* [TASK ITEM] The reply must contain exactly the lines below from the one with "Open the 活动 navigation item" down to the one with "You are a computer-use", both included, and nothing more; please omit the pictures.

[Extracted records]
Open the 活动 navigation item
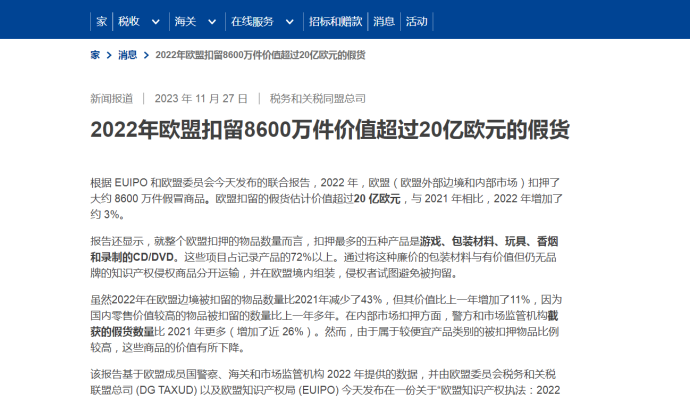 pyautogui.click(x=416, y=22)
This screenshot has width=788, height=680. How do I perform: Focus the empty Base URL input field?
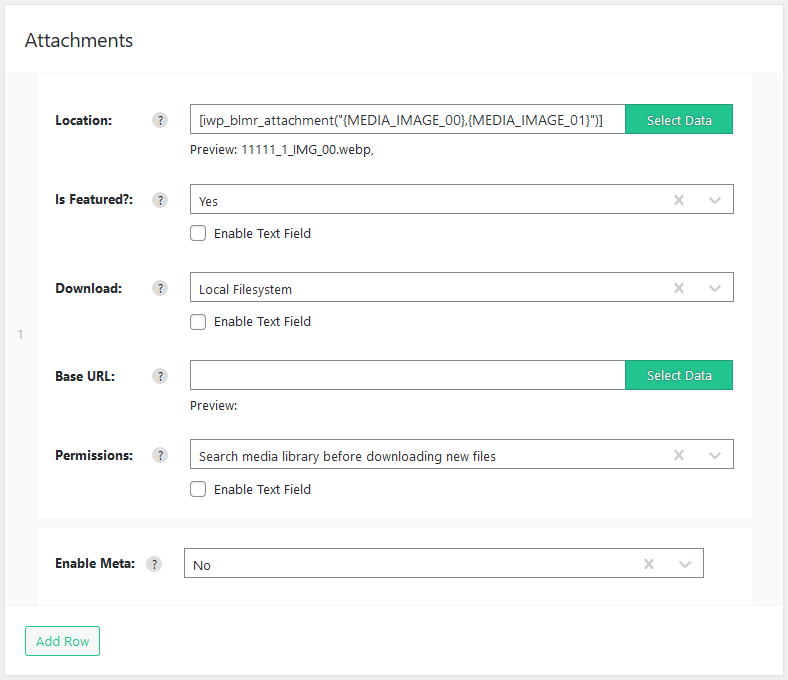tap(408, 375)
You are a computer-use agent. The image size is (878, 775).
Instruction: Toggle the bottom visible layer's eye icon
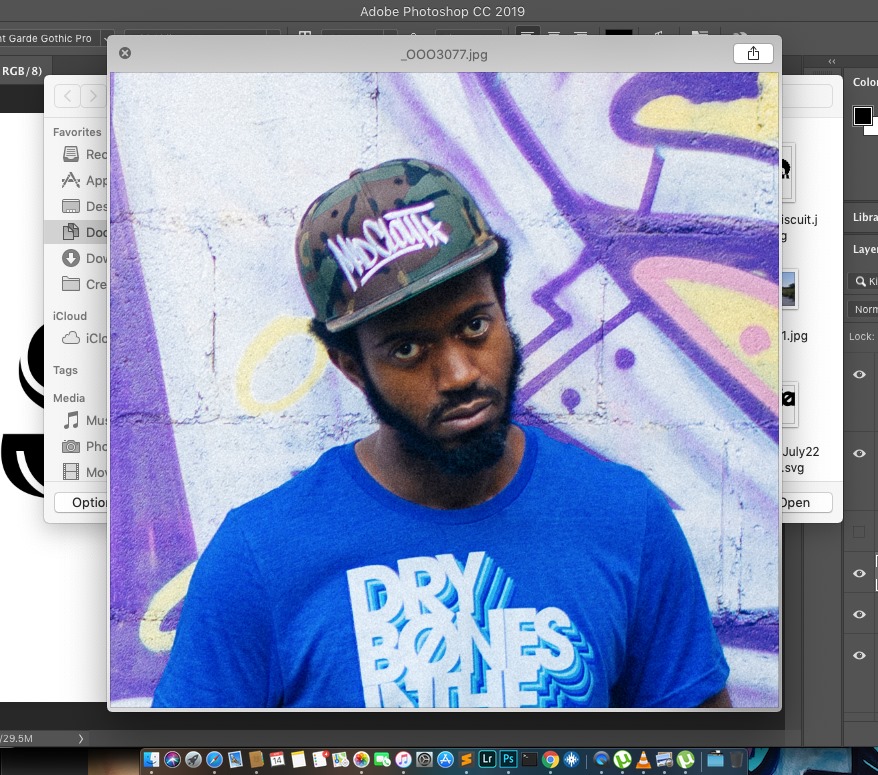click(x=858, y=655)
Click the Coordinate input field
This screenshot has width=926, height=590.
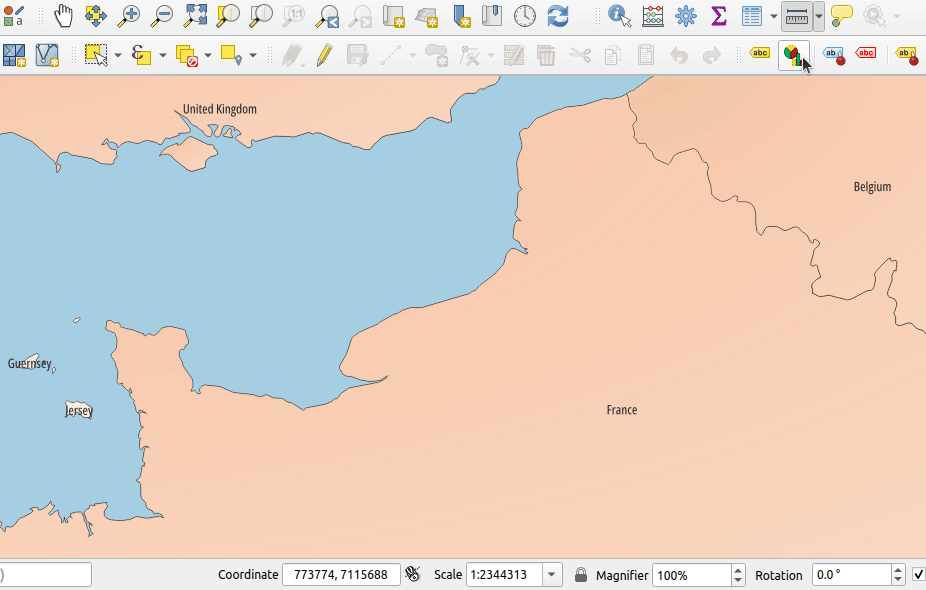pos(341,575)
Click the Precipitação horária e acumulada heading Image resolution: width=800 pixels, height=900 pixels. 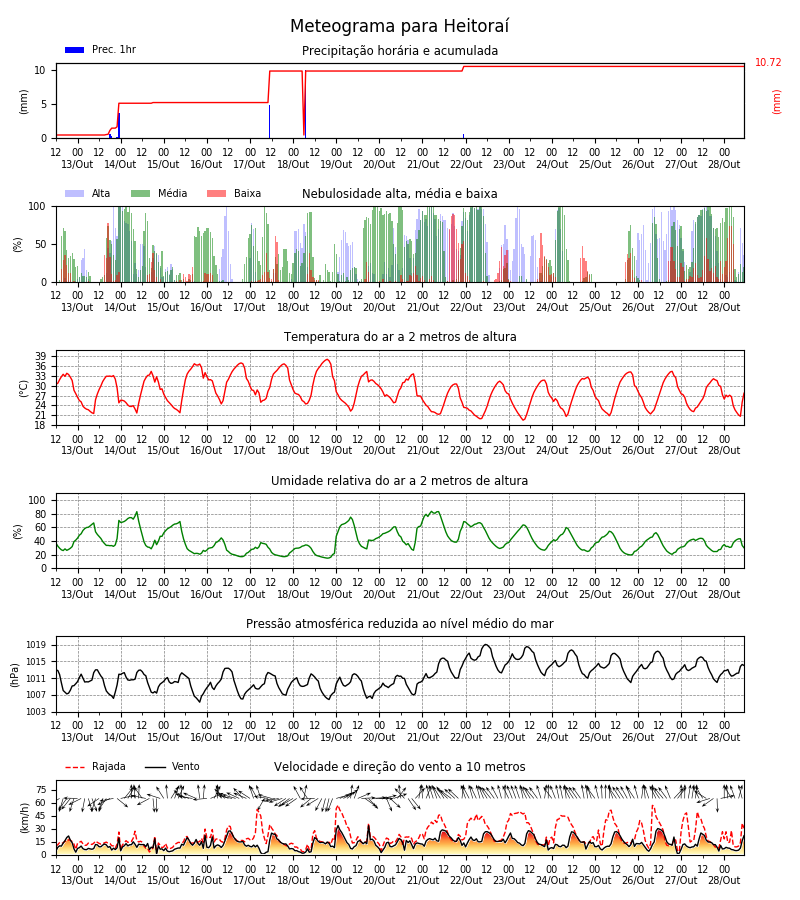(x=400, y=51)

---

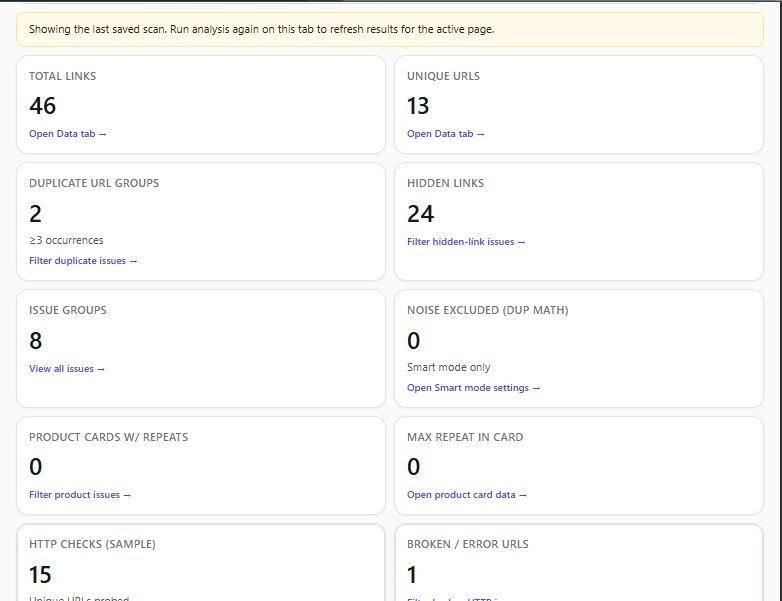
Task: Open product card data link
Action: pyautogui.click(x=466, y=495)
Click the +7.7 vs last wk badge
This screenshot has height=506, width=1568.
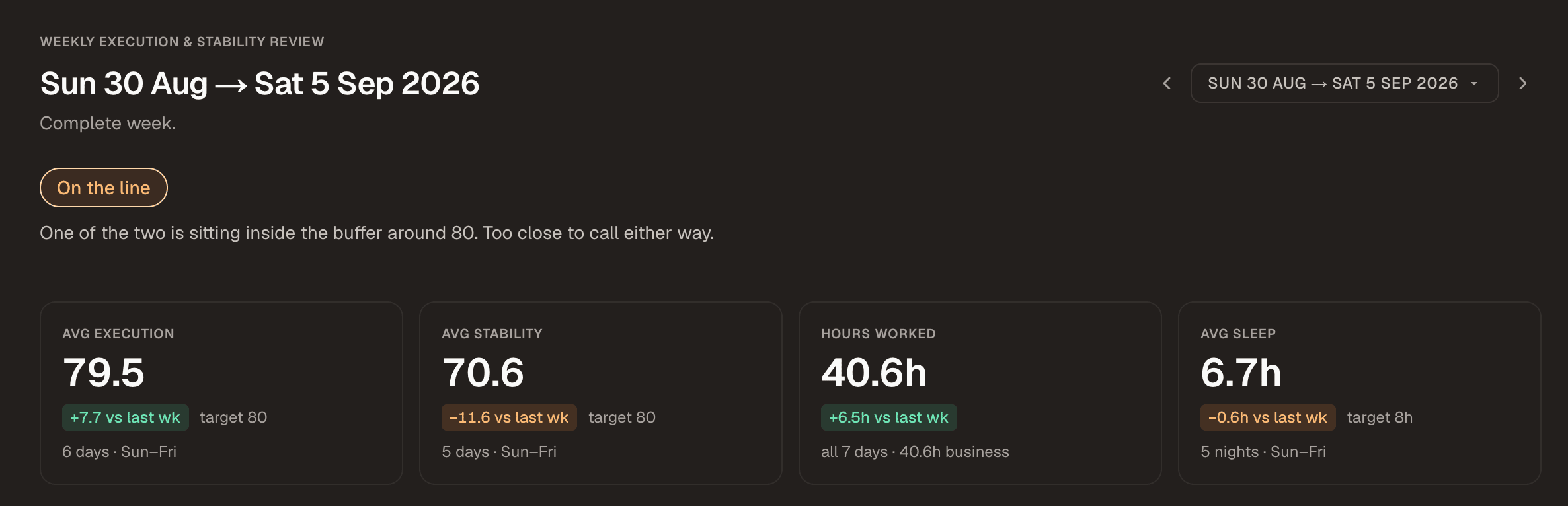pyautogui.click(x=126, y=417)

...

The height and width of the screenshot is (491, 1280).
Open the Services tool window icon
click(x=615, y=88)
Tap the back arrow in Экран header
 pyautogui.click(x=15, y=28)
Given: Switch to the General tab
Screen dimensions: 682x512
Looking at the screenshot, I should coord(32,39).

* [EXPECTED ANSWER]
Open the 活动 navigation item
 pyautogui.click(x=416, y=22)
This screenshot has width=788, height=680. How do I perform: Focus the empty Base URL input field?
tap(408, 375)
You are a computer-use agent. The image size is (878, 775).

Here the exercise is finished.